▸ What the exercise asks
All lines after the one containing "This screenshot has width=1148, height=771." are needed, along with that line itself. Please repeat them exactly through the end of the entries.

▸ Entries supplied
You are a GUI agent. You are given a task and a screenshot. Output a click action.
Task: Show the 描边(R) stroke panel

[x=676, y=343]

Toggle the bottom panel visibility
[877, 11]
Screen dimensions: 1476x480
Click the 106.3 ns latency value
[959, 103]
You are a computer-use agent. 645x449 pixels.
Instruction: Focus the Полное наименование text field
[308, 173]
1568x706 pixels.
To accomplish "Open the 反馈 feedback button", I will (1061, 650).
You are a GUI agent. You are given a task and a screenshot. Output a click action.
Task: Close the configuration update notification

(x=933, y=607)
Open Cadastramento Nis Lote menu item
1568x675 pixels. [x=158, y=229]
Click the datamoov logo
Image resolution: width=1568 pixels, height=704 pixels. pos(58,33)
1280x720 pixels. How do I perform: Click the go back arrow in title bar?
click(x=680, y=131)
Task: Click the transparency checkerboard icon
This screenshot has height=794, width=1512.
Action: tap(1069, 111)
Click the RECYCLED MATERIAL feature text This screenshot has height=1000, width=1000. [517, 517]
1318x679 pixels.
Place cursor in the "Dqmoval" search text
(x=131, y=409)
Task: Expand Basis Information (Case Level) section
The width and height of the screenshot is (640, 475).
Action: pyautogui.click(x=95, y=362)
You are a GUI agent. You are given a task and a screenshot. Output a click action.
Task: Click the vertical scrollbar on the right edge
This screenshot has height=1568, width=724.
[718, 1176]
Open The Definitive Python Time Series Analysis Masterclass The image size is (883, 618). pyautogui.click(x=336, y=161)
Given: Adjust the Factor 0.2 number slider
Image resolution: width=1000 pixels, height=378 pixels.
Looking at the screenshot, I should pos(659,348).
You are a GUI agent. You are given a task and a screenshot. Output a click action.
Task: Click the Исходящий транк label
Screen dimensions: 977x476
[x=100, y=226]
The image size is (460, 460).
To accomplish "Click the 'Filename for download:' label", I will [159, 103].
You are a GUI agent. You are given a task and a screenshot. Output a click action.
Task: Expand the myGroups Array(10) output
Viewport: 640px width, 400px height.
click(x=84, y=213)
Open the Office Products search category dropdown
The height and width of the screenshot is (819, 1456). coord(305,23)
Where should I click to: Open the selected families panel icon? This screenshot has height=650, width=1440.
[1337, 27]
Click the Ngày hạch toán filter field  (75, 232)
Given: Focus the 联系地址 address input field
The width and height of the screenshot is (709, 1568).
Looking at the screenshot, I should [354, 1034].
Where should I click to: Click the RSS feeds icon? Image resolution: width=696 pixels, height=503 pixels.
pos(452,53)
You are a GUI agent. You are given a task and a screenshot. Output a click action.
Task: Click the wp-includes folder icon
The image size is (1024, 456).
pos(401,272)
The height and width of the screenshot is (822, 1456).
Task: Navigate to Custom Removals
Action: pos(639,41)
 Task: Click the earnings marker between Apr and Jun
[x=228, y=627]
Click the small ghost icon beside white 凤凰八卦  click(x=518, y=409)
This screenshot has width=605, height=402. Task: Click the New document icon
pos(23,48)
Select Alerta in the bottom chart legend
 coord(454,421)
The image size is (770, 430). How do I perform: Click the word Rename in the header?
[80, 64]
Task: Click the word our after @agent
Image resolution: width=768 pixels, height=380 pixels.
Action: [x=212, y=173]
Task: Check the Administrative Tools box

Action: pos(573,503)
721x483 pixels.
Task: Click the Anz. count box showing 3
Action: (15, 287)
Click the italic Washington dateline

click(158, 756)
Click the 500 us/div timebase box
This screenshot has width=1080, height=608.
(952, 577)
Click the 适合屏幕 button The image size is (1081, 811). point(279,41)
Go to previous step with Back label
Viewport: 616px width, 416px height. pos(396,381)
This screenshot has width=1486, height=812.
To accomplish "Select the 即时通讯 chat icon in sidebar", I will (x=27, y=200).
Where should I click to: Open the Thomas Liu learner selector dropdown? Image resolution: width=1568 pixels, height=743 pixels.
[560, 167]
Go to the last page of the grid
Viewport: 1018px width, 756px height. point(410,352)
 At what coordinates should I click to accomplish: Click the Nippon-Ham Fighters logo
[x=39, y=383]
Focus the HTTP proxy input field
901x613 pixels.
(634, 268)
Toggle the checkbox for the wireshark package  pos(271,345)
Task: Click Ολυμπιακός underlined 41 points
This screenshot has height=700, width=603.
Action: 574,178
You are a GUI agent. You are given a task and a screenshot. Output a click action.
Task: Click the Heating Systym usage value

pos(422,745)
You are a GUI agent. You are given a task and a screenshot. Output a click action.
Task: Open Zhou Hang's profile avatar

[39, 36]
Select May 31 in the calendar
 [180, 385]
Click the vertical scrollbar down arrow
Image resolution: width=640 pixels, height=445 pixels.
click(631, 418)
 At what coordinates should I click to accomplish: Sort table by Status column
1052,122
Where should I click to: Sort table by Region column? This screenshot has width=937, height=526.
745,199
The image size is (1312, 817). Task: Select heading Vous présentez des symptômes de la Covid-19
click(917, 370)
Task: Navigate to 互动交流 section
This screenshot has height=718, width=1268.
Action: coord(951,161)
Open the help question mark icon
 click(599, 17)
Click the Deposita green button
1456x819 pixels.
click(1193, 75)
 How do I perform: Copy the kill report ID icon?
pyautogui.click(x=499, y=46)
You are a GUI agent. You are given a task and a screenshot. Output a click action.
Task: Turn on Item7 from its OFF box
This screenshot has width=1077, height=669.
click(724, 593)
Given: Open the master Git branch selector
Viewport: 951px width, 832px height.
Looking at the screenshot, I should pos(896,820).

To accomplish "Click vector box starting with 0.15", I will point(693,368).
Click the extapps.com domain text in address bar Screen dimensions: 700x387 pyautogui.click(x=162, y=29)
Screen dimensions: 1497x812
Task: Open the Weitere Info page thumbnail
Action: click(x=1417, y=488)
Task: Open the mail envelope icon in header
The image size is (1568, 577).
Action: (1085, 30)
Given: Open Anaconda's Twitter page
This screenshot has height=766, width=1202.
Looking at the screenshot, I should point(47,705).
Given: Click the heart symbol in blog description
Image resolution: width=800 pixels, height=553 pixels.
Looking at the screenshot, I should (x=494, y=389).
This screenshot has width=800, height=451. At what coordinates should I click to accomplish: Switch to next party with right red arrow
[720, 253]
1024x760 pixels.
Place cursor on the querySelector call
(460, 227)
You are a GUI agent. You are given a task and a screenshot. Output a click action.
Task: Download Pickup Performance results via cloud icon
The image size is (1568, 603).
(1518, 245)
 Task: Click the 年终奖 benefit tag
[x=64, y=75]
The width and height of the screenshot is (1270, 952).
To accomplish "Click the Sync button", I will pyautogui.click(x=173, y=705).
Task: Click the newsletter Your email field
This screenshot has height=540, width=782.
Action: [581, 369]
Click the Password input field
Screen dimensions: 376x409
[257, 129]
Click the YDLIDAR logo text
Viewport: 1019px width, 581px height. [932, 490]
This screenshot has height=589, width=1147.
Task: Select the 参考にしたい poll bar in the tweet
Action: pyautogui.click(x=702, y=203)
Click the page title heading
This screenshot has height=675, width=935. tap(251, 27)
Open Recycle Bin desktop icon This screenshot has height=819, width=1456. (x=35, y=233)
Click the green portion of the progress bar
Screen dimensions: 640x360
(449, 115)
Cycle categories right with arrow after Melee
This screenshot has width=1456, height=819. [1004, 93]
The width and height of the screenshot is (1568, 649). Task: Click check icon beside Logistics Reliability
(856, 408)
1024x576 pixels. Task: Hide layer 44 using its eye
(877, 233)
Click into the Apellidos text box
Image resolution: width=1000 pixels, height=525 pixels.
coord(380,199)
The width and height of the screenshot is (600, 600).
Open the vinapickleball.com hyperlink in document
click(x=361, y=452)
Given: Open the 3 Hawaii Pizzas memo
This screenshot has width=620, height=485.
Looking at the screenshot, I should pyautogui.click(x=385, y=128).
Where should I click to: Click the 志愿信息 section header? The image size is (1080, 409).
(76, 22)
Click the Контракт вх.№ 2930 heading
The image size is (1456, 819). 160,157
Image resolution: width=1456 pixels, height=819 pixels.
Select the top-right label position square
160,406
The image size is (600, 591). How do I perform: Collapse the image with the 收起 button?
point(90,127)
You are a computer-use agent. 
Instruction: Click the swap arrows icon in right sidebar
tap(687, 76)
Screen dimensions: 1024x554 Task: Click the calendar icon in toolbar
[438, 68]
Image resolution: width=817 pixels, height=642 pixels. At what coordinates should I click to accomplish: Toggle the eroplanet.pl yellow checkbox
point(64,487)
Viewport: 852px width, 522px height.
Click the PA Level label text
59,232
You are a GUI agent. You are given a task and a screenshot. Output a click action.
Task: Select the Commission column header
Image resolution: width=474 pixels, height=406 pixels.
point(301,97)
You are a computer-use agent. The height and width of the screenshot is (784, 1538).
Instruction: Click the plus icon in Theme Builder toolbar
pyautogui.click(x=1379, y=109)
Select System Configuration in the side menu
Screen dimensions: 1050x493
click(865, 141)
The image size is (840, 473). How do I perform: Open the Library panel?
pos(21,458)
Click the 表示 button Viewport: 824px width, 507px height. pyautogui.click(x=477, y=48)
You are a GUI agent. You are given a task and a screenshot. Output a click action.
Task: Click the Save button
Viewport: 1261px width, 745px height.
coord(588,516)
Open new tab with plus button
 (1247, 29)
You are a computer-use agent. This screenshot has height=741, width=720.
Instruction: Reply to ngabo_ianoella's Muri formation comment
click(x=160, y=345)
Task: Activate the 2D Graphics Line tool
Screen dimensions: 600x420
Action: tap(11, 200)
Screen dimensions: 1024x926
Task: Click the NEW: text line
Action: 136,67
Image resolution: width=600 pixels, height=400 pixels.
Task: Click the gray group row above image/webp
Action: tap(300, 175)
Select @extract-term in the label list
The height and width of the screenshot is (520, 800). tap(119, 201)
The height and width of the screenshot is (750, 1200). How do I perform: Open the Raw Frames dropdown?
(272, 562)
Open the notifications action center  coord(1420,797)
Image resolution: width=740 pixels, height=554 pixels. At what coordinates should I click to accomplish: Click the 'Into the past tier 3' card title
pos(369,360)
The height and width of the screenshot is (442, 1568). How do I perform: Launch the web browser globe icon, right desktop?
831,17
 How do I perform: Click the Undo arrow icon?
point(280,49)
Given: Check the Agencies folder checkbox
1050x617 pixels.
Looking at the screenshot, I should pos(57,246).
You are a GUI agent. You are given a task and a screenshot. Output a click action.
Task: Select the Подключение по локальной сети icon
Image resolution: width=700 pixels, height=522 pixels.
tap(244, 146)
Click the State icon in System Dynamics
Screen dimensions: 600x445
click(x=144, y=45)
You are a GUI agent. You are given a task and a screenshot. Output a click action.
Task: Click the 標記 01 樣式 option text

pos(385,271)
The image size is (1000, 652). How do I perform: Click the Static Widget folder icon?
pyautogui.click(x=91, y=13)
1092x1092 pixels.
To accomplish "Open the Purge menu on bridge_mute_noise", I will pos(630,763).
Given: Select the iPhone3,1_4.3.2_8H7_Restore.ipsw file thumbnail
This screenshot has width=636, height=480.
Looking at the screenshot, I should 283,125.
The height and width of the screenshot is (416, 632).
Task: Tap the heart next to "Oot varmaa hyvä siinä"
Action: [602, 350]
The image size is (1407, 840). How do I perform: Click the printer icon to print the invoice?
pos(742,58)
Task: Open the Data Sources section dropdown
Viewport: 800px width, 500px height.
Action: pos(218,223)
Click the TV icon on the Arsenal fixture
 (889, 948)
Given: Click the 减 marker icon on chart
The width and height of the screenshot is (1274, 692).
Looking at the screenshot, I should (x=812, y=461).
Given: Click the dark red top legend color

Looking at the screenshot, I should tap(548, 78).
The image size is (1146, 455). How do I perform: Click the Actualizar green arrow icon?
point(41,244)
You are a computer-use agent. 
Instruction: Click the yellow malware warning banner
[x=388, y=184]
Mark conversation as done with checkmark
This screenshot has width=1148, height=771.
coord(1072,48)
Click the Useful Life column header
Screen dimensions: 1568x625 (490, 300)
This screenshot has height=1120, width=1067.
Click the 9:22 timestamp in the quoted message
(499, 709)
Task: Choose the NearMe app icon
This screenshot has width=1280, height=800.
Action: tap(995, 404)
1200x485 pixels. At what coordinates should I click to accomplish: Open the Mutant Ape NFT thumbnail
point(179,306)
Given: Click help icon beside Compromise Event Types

▸ The answer
This screenshot has width=1148, height=771.
coord(1072,48)
Click the Useful Life column header
Screen dimensions: 1568x625 (490, 300)
This screenshot has height=1120, width=1067.
Click the 9:22 timestamp in the quoted message
(499, 709)
Task: Choose the NearMe app icon
This screenshot has width=1280, height=800.
Action: tap(995, 404)
1200x485 pixels. At what coordinates should I click to accomplish: Open the Mutant Ape NFT thumbnail
point(179,306)
Given: Click help icon beside Compromise Event Types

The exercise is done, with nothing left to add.